Just before lift-off, Nasa administrator Jim Bridenstine said: “There’s a reason we call the robot Perseverance because going to Mars is hard.
“It is always hard. It’s never been easy. In this case, it’s harder than ever before because we’re doing it in the midst of a pandemic.”
Satellite images suggest Jezero, located on the western edge of Isidis Planitia - a giant impact basin just north of the Martian equator, may have been a lake more than 3.5 billion years ago, when Mars was warmer and wetter.
Scientists believe evidence of microbial life could be preserved in the clay and muddy rocks in the crater, if it ever existed on the planet.
Along with several sophisticated instruments that will gather information about Mars’ geology, atmosphere, and environmental conditions, the rover is also carrying a small 1.8kg helicopter.

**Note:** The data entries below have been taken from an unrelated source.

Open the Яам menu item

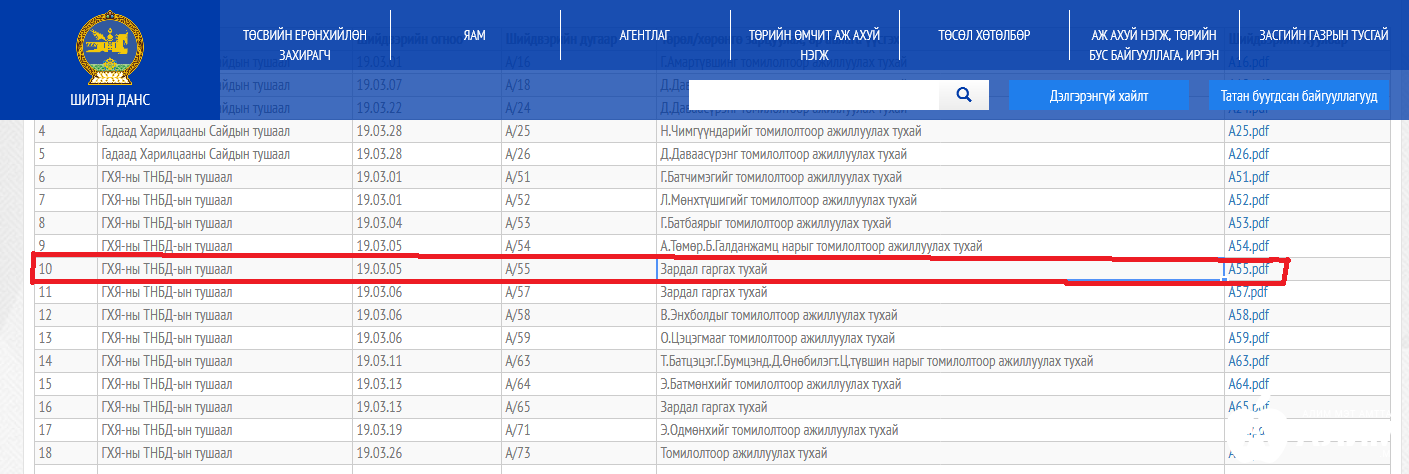click(x=475, y=35)
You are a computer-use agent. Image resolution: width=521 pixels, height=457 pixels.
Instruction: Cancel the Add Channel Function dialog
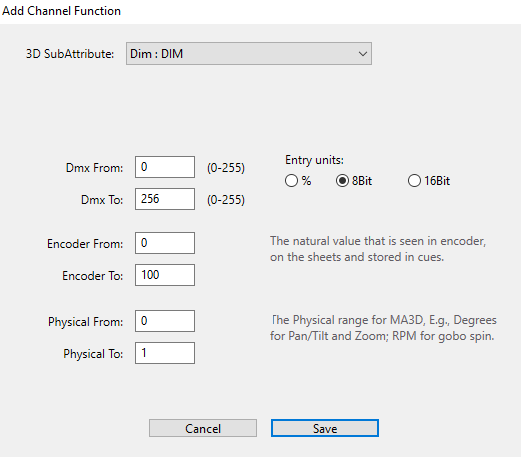203,428
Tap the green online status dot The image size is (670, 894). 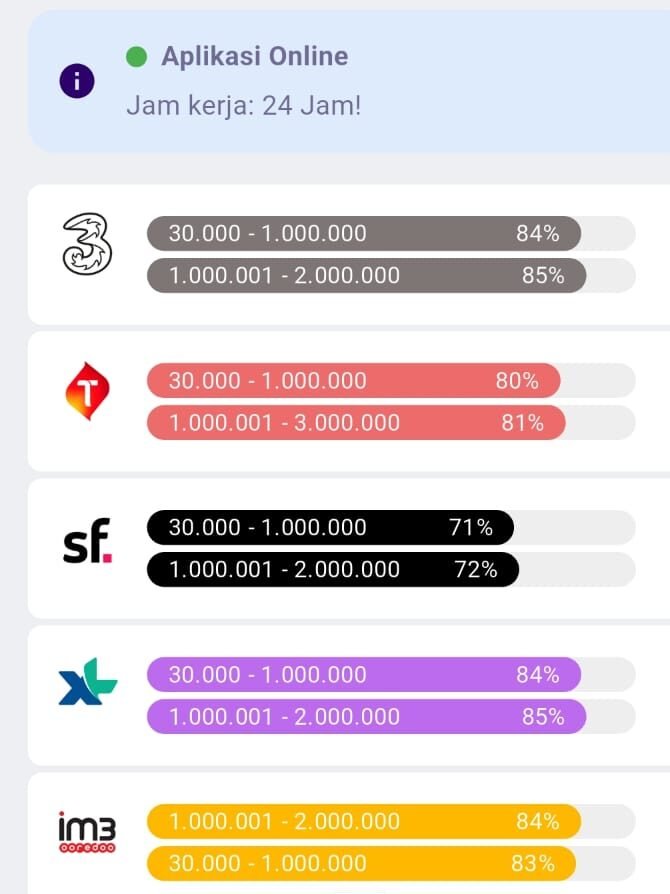(136, 56)
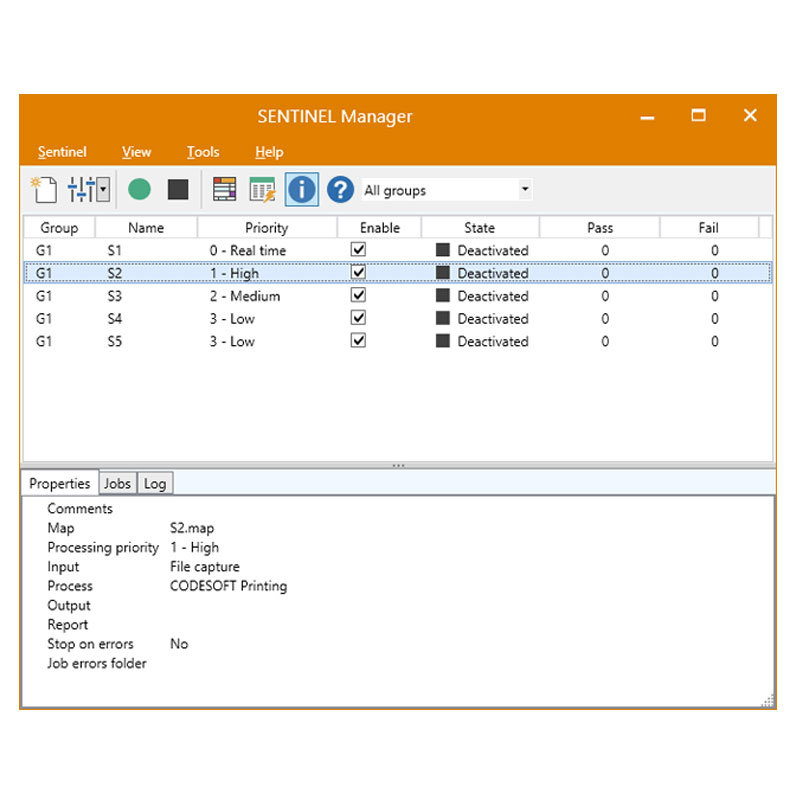Select the Priority column header
800x800 pixels.
[265, 227]
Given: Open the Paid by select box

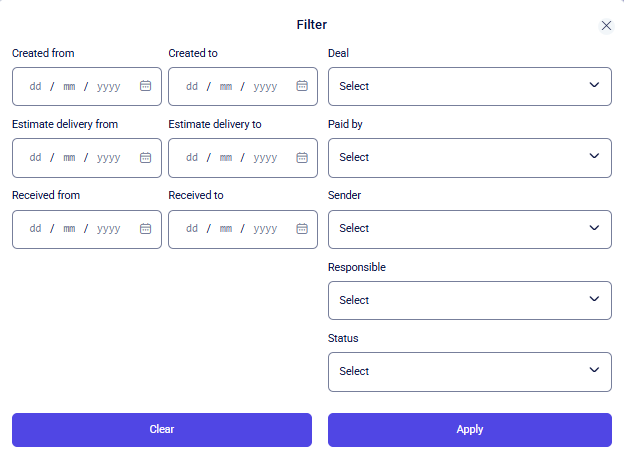Looking at the screenshot, I should click(469, 157).
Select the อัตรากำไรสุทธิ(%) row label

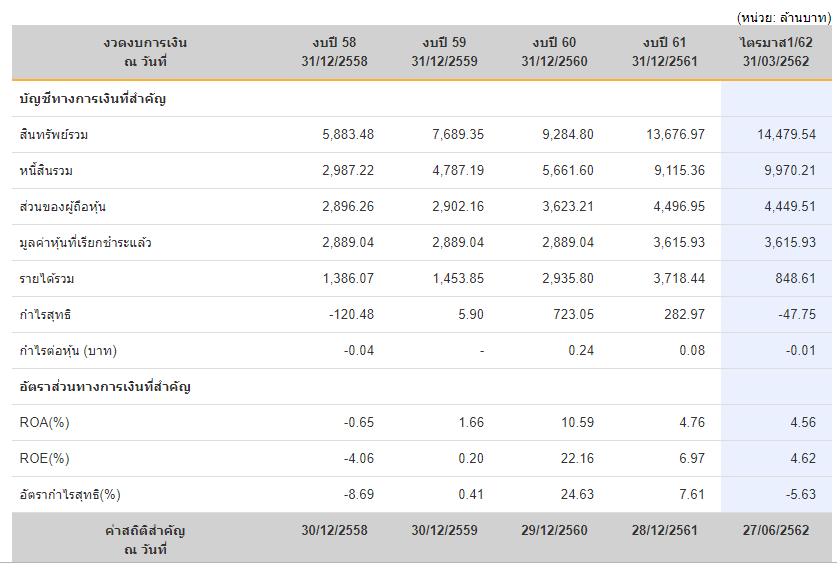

Called Ingenuity, the copter will fly short distances and will mark the first attempt at powered, controlled flight on another planet. If successful, it could lead to more flying probes on other planets. Perseverance will also trial technologies to help astronauts make future expeditions to Mars.
One such device includes an instrument, called Moxie, that will practise making oxygen from the planet’s atmosphere which is mostly made up of carbon dioxide. Thomas Zurbuchen, Nasa’s science mission chief, described the Perseverance mission as “humanity’s first round trip to another planet”.
The rover will package rock and soil samples in small containers that will be retrieved during future missions in 2031.